Bon Cha - Vietnamese meatballs.  Photo: Stefan Idetoft

Bon Cha – Vietnamese meatballs. Photo: Stefan Idetoft

Bon Cha – Vietnamese Meatballs

4 servings

Minced pork mixed with onions, chili and fish sauce into spicy meatballs. Here, in a Vietnamese fashion, fresh herbs and crunchy vegetables are blended with the classic nok cham sauce.

500gm minced pork

1 leek

2 green onions

1 clove garlic

1 tablespoon fish sauce

1 tablespoon sugar

Salt and freshly ground white pepper

Neutral oil, such as sunflower oil for frying

Knock Sham:

1 clove finely minced garlic

1 hot red pepper, Spanish or Thai, finely chopped

2 squeezed lemon juice

Half a deciliter of fish sauce

1/2 cup boiling water

3 tablespoons of sugar

Crispy Pasta Salad:

200gm rice noodles, vermicelli

1 carrot

1/2 cucumber

1 chamois salad or shredded cabbage

1 deciliter of bean sprouts

1 hot red pepper, eg Thai, in thin slices

2-3 tablespoons coriander or mint, coarsely chopped

1 deciliter of coarsely chopped peanuts

Put the minced meat in a bowl.
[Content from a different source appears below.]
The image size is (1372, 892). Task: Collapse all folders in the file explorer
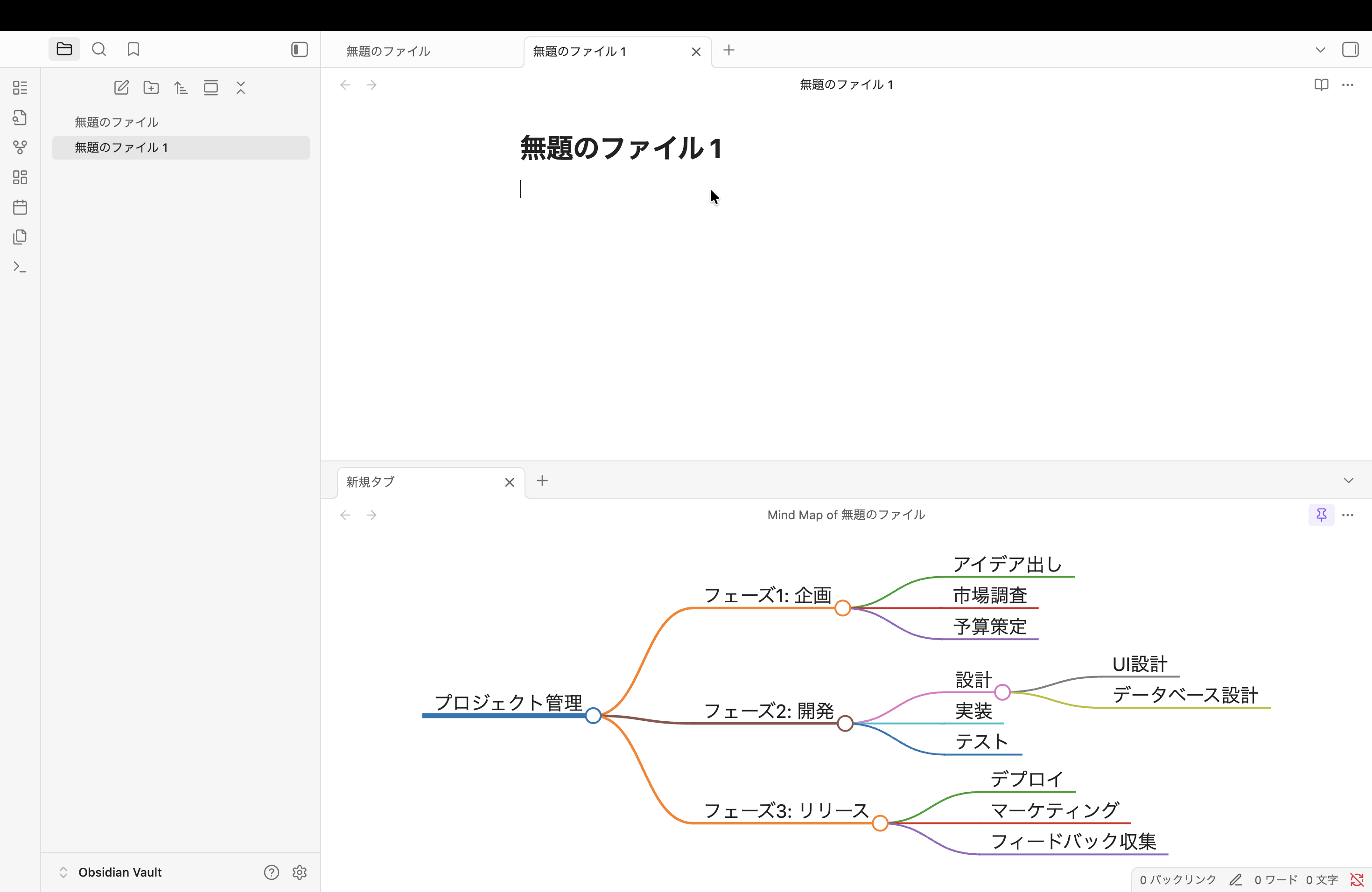click(241, 88)
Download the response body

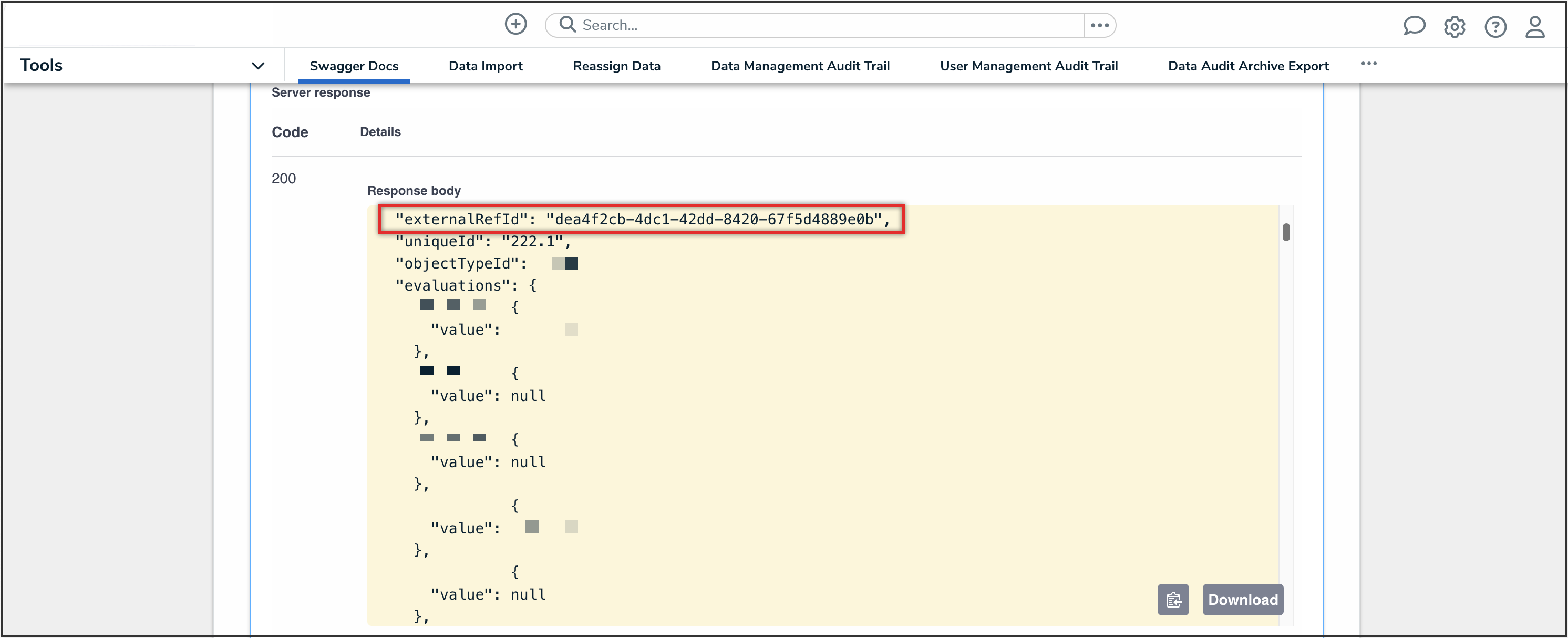(1242, 600)
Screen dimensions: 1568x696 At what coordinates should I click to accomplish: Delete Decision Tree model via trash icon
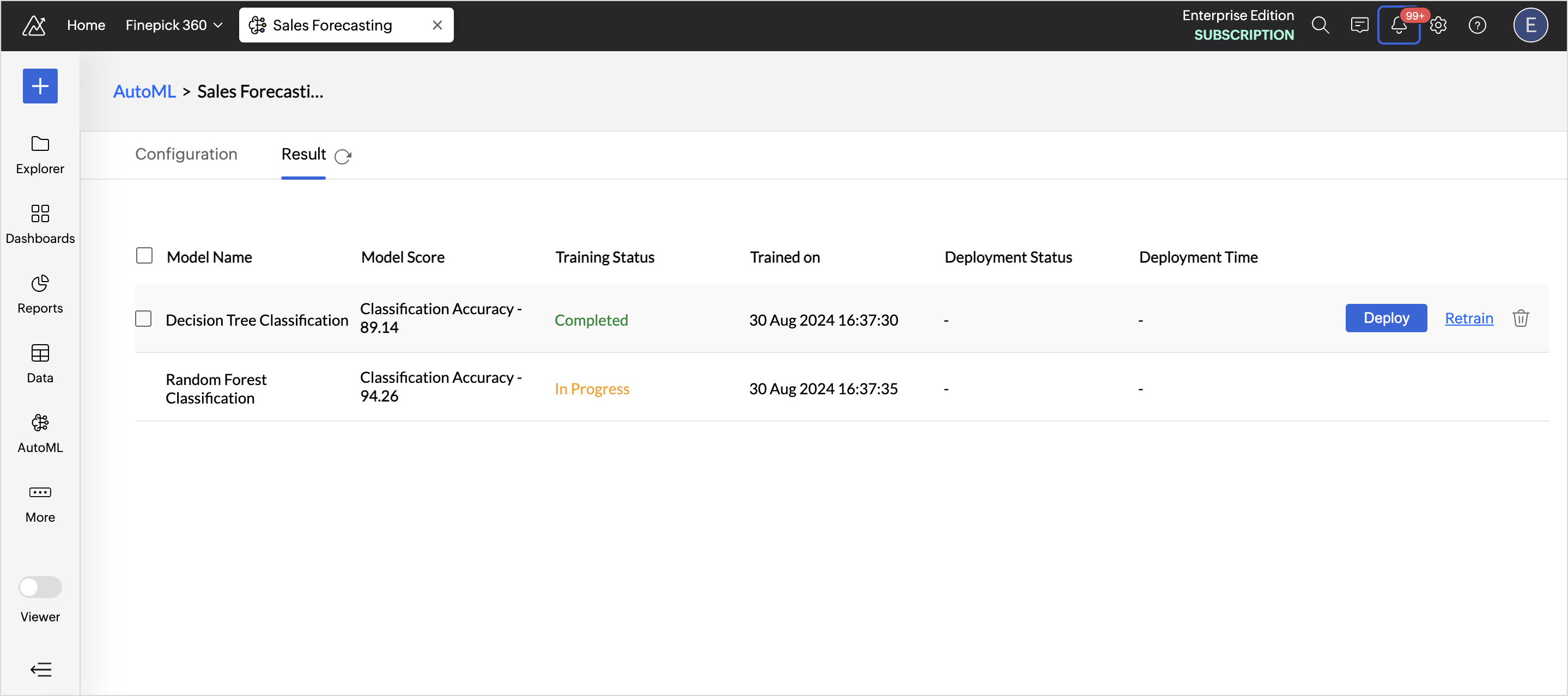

Peel the onion and garlic and chop finely. Cut green onions into thin slices. Add minced meat, fish sauce, sugar, a pinch of salt and freshly ground white pepper. Mix well. Form small meatballs and fry them in oil in a frying pan until they are well cooked.

Mix all the ingredients for the nouc cham sauce. Prepare the pasta according to the instructions on the package. Peel and chop the carrots, or finely chop them with a knife. Peel the cucumber, cut it into slices using a julienne cutter or core and cut it into thin slices. Pick, rinse and chop the salad into coarse pieces. Put the noodles with vegetables, sprouts and salad on a plate. Top with finely chopped chili, chopped cilantro, and coarsely chopped peanuts. Serve with meatballs, sprinkle with a little sauce, serve the rest on the side.

Read more: Romantic dinner recipe for two

Read more: The Recipe: Three good sandwiches for dinner

Maria Zihamo talks about Asian food

Food memories: If you ask me what Asian cuisine tastes like, I will immediately associate it with early dining memories from a Beijing restaurant. It was a restaurant in Friedsgatan in Gothenburg. There I learned to love dishes like crispy spring rolls and also discovered sour and hot dishes like crispy fried pork with vegetables and sweet and sour sauce.

Spices: Today, I had time to discover more, like the subtle flavors of Vietnamese cuisine. There you often have fresh herbs like mint and coriander on the table and eat with chili sauce. This delicious nok cham sauce contains hot peppers mixed with garlic, lemon juice, sugar and fish sauce.

Flavors: If you’ve ever visited an Asian grocery store, you know it’s easy to get lost in the mix of ingredients. My advice is to ask you. There are endless opportunities to learn more and explore world cuisines by being curious and curious. Feel free to use a stiff, high-rimmed skillet or wok and make sure it’s heated properly before you start frying. Then delight your taste buds as in Asia with something sweet, sour, spicy, salty and balanced with umami. The latter is also called the fifth bait and is found in everything from fish sauce to seaweed, oyster sauce, chicken broth, and mushrooms.